In case you needed yet another sign of how e-commerce is transforming traditional global logistics, 140-year-old ocean container giant Moller-Maersk is evolving, set to grow the proverbial legs that will let it walk out of the seas and deliver on land to consumers’ doorsteps.

The company — ancient in today’s world of Amazons and Alibabas — recently announced its intention to expand its inland transportation capabilities, putting it in the same competitive ecosystem as UPS and FedEx, allowing customers to interact with only one company when shipping goods across the globe.

Maersk’s expansion would enable it to label parcel shipments in Hong Kong with residential destinations in the U.S., use its ocean containers to transport to the port, and then either complete final-mile delivery itself, or drop-ship loads into regional carrier or USPS facilities for delivery — potentially competing with UPS TradeDirect services.

Survival is a good motivator

The motivation for the change is simple: e-commerce demand is causing a restructuring to reduce steps in the supply chain to get goods to end users faster. Ocean container companies and freight forwarders will have to change the way they do business to survive, detaching themselves from traditional global supply chain patterns: shipment loaded on an ocean container, lands at port, processed through customs by a freight forwarder, transported to a warehouse, cross docked, sent to another warehouse for inventory entry, repackaged, and then finally sent to stores.
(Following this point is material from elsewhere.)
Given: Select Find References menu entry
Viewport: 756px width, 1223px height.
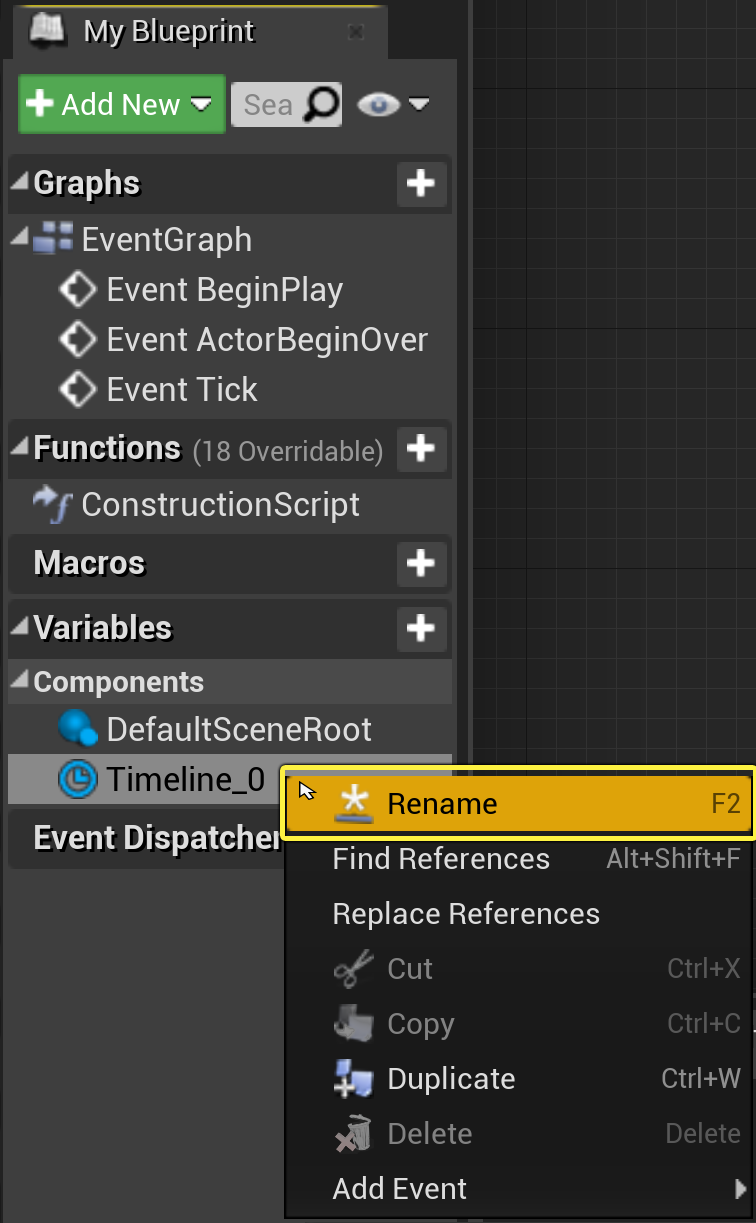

And if they don’t change the way they do business, then Amazon will. Or, as Moller-Maersk CEO Soren Skou explained in an interview with Bloomberg, “Amazon is a threat if we don’t do a good job for them. If we don’t do our job well, then there’s no doubt that big, strong companies like Amazon will look into whether they can do better themselves.”

Amazon’s growing appetite

Amazon is already showing its appetite for expansion into the logistics market with a new service dubbed Shipping With Amazon (SWA) that would put it into direct competition with shipping giants FedEx and UPS. Currently, Maersk and similar companies handle shipments destined for Amazon warehouses, but, as the Bloomberg piece notes, Amazon could take control of its shipments giving it more flexibility and relieving congestion by purchasing or buying into a smaller global box shipping line — and we all know how Amazon likes buying stuff, so it’s not out of the realm of possibility.

Maersk needs to get ahead of that possibility — fast. The company set an ambitious timeline of 3 to 5 years to make the transition, signaling perhaps its commitment to the strategy, but also the pressure to adapt to an ever-changing industry that’s seeing new, agile players threatening to eat portions of its business, eventually leaving global beasts like Maersk starving.

Safety in digital partnerships

It’s not going to be easy, either. In fact, some experts are skeptical that the company will be able to break from its core competency — ocean liner shipping. Right now, the company’s network extends, at best, to large port cities around the world. It will take partnerships with logistics providers with local delivery networks and warehousing to compete on such a scale.

It’s also going to take technology and business integration. In January, Maersk announced a partnership with IBM to use blockchain technology, artificial intelligence, and IoT and analytics to manage and track cross-border trade, “addressing the need to provide more transparency and simplicity in the movement of goods across borders and trading zones,” the company explained. The “global trade digitization platform will be built on open standards and designed for use by the entire global shipping ecosystem.”

It’s a smart, necessary move, one that will help it survive the aftermath of the e-commerce meteor that isn’t done changing the logistics landscape. If Maersk can successfully develop those digital legs, and build a simplified, transparent supply chain, it will be able to run with technology-driven customers like Amazon, minimizing the risk of losing business or being trampled by competition.

Welcome to the e-volution, where only the strategic and technologically savvy will survive.